►
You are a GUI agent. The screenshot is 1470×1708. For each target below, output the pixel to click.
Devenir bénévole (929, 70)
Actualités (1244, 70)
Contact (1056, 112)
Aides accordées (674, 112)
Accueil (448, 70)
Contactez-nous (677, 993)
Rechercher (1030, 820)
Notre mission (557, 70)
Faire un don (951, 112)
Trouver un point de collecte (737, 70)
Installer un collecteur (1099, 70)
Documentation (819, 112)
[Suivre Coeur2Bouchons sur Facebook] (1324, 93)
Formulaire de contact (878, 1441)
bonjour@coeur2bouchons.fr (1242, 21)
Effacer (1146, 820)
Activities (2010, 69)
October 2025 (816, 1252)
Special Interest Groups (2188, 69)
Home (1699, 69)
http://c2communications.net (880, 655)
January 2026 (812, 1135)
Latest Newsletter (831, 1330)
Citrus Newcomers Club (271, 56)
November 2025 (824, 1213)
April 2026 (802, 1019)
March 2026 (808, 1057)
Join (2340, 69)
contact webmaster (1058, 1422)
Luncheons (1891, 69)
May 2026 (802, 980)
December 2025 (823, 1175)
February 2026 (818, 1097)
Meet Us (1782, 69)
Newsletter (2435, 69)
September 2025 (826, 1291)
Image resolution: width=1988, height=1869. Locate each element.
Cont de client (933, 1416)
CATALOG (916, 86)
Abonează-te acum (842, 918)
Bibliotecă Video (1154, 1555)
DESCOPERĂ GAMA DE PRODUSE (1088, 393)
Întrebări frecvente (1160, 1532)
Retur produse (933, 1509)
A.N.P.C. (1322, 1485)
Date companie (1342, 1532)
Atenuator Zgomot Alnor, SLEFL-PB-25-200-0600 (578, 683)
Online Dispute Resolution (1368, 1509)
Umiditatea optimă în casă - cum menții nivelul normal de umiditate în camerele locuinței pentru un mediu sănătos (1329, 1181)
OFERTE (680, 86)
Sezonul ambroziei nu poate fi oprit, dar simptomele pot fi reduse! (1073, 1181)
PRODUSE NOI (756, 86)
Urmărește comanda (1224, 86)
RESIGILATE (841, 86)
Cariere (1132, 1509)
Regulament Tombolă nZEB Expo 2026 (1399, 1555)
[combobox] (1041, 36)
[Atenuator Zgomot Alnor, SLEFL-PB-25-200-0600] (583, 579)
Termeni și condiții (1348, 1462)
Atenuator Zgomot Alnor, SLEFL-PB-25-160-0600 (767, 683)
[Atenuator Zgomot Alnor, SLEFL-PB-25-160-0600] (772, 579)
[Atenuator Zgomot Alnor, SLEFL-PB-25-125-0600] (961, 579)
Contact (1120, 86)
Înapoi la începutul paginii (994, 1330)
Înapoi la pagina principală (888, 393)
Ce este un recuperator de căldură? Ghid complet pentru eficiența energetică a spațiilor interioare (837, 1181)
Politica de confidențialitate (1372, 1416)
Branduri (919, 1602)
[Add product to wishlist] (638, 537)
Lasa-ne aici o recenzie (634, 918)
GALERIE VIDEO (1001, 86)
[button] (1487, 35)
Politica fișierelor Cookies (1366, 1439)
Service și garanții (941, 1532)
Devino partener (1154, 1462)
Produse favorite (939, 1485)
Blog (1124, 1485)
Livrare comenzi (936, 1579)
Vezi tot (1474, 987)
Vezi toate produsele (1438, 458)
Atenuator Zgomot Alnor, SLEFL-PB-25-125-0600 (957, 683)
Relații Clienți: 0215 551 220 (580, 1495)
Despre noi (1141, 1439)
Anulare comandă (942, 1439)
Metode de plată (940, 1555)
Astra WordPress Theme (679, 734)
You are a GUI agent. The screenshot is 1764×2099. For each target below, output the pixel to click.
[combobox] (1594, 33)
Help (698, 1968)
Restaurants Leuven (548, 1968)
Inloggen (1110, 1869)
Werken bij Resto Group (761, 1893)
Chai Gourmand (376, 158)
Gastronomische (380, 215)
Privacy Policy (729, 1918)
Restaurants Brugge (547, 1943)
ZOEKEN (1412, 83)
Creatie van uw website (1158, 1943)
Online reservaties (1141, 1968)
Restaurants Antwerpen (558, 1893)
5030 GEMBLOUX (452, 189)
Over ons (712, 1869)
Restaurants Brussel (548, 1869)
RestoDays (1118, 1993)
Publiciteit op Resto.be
◄
Counting only lines that contain the string "each", how many are there in the data above? Give the number alone.

3